The doctor’s attitude toward Malthus was complicated. History beckoned him. The ecologist in him was tempted by the epochs that showed through in the distant past, where vain details had been effaced and the count was kept not by decades but by centuries.
“Why do you think Alexander the Great stopped? … No, no, his military machine was flawless. There was nothing in the world that could resist it. Simply, he had gone so far beyond his geographic range, and he had won so long ago the lands sufficient for the further consolidation and prosperity of his own country, that the biological purpose of his aggression (to expand the territory for a flourishing population) was completely exhausted. By the time he reached India and Central Asia he was a traveler, almost an amateur ethnographer: he arrayed himself in the national garb of the new lands that had nominally submitted to him. There was nothing he could do but leave, with no likelihood of reaching the subjugated country ever again … He could not turn back, he seemed to have forgotten where he came from. His death was obscure. Thus all aggression miscarries, establishing only the necessary boundary to the expansion of its geographic range.”
“Interesting,” I observed. “It’s been a fairly long time since we had a war. Could modern tourism be viewed as sublimated aggression
?”
“Are you saying this to me, or am I to you?” The doctor was tempted. Like Alexander, he could no longer stop. He measured history in imperial giant steps. The same had also happened, as the doctor saw it, with a later people, the Norse (thus he was creeping into epochs closer to ours, while I, like a hunter concealed in his blind, didn’t breathe or move or interrupt). The Vikings had also possessed military might, comparable to Alexander’s. They had had no equal—they could have gained a world much more livable, from our standpoint, than their cliffs and fjords. But from the biological standpoint they behaved more logically than Alexander. They were strong enough to seize Europe, yet they discovered Iceland and Greenland, which Europeans find uninhabitable, and reached the northern shores of America before Columbus. They expanded only within the limits of their natural geographic range, the northern seas.
I had always wondered at the evident relief with which a man comes down … You no sooner gain a height, spiraling upward like a bird, than you immediately drop like a stone, mistaking some utterly inedible piece of trash for a gopher. But I, too, could not stop: “The history of Russia begins with the Vikings.”
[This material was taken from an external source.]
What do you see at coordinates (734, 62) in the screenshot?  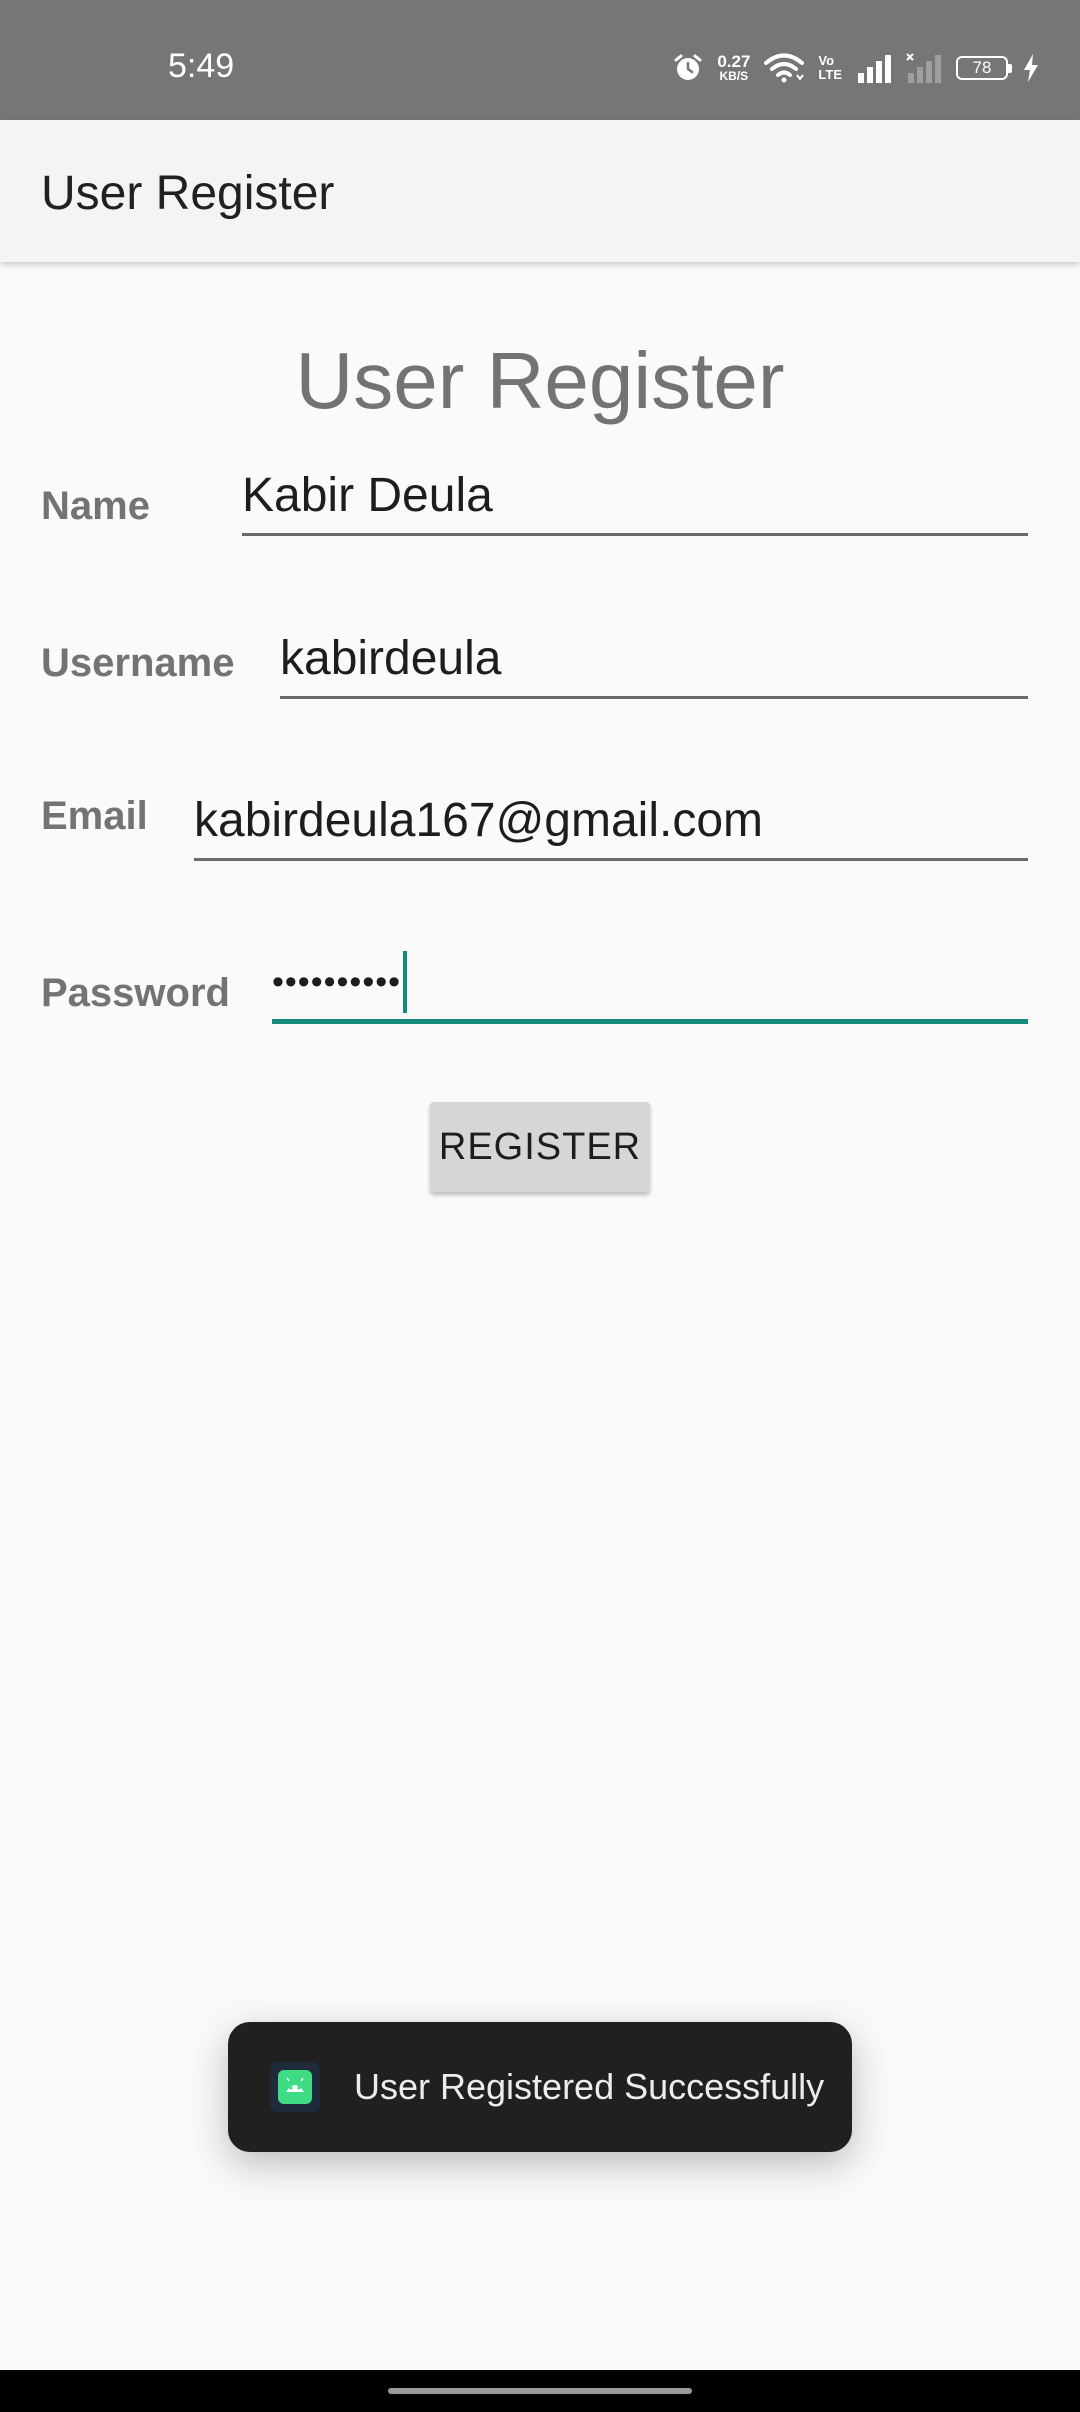 I see `net-speed-value: 0.27` at bounding box center [734, 62].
“Even though north, it wasn’t their geographic range,” the doctor said. “Russia Russianized them. Their regime ground to a halt.”
“As in the humorous saying,” I said. “ ‘Come here—I’ve caught a bear, and he won’t let go.’ ”
“That’s it, that’s it,” the doctor agreed.
“But why did the Tatars bog down in Russia?” I went on.
The doctor humphed, chewed a moment, and concluded, “The steppes ended.”
“Did you think that, or did I say it?” I exclaimed admiringly.